I am studying for my linear algebra final and it was suggested to me that I learn how to derive the normal equation used in solving least squares problems. I have been looking in various places online but I haven't had any luck, probably because I don't know the topic well enough to put the notation my professor uses into what I find. Note: the notation for what I'm using is directly from my class and I don't have a textbook to reference because he doesn't use one.
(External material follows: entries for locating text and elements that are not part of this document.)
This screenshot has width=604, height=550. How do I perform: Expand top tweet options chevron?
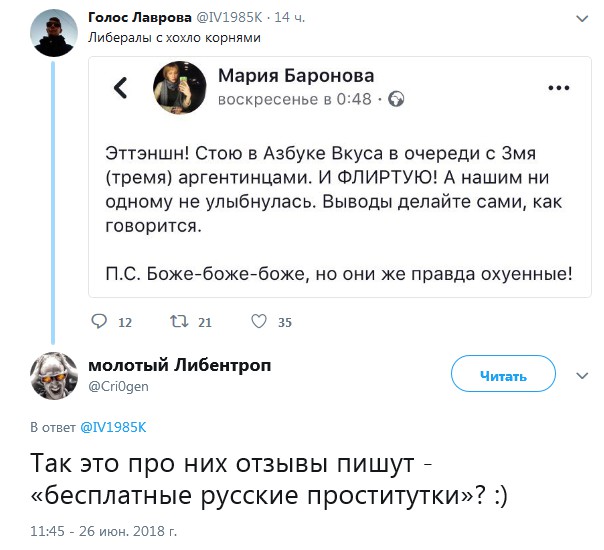pyautogui.click(x=581, y=18)
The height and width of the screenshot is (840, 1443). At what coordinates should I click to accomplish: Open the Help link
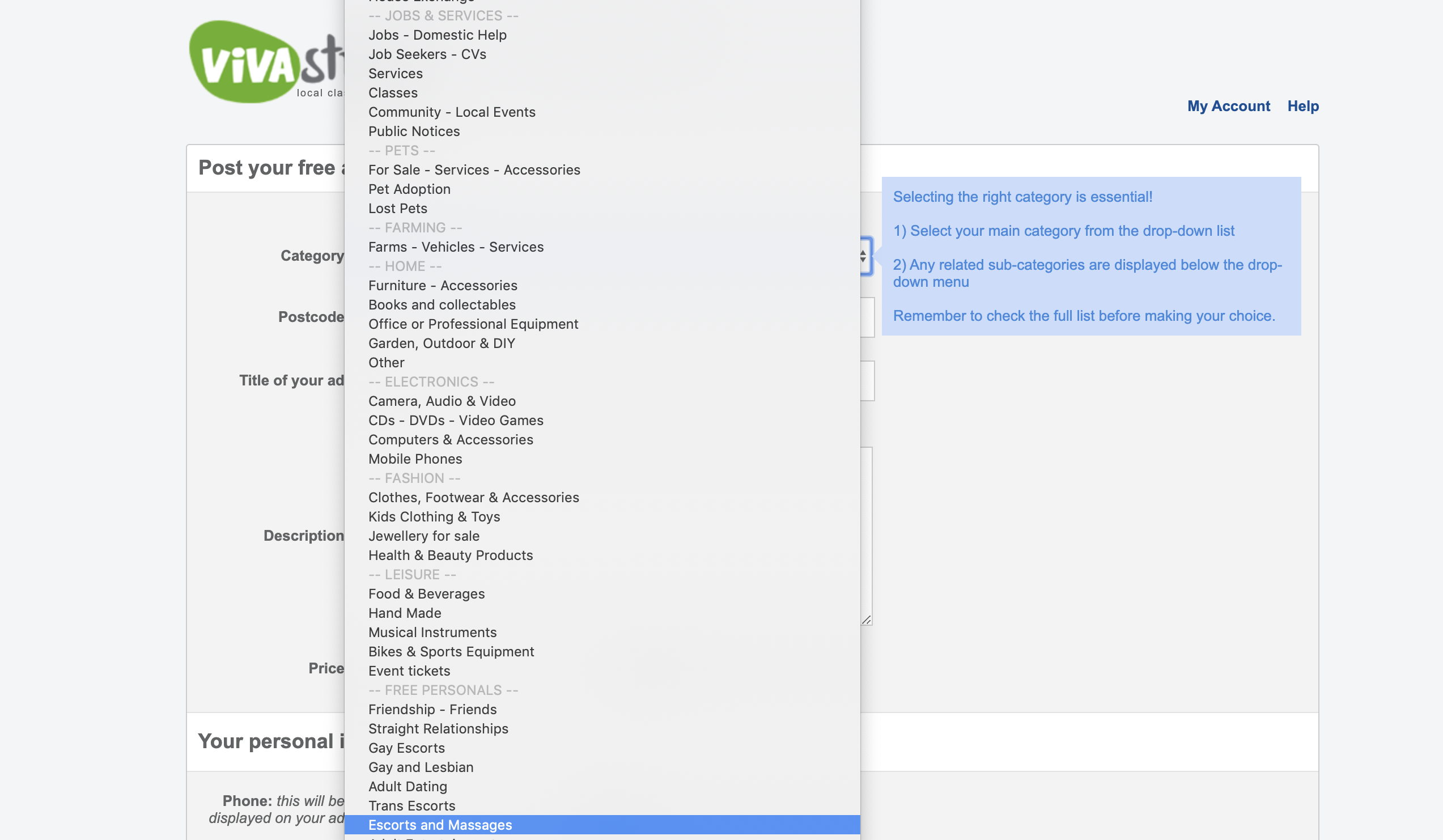click(x=1302, y=107)
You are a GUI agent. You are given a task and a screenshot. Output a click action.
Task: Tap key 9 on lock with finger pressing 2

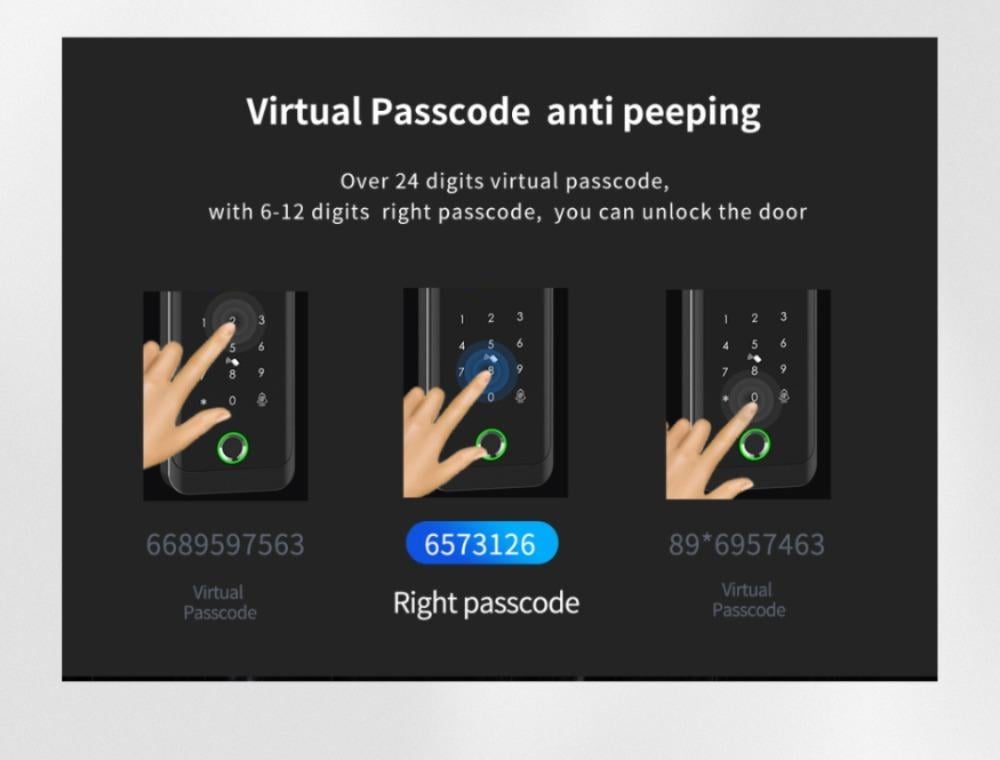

Here is an example from my class and I'm trying to use it to generate a general example that I could use to derive the normal equation $A^TA\vec x=A^T\vec b$
Given this equation $N=a_0t_0+a_1t_1$, and a graph with 4 collected data points in the form $(t_i,n_i)$, I created this error function
$E_2\begin{bmatrix}a_1\\a_2\end{bmatrix}= (a_0+a_1t_1-n_1)^2+(a_0+a_1t_2-n_2)^2+(a_0+a_1t_3-n_3)+(a_0+a_1t_4-n_4)=e_i^2+e_2^2+e_3^2+e_4^2=\Vert e\Vert= \Vert A\vec x-\vec b\Vert $
The summation I have is: $$\sum_{i=1}^4 e_i^2 = (a_0+a_1t_i-n_i)^2$$
Since this is for a specific case I know I need to find a general error function to work with in order to derive the normal equation, so I created this one:
$$E_2\begin{bmatrix}a_1\\a_2\\.\\.\\.\\a_n\end{bmatrix}=\sum_{i=1}^n e_i^2 = (a_0+a_1t_i+a_2t_i^2+...a_nt_i^ n-n_i)^2$$
I'm not even sure that I need this information to do my derivation. What do I need to do?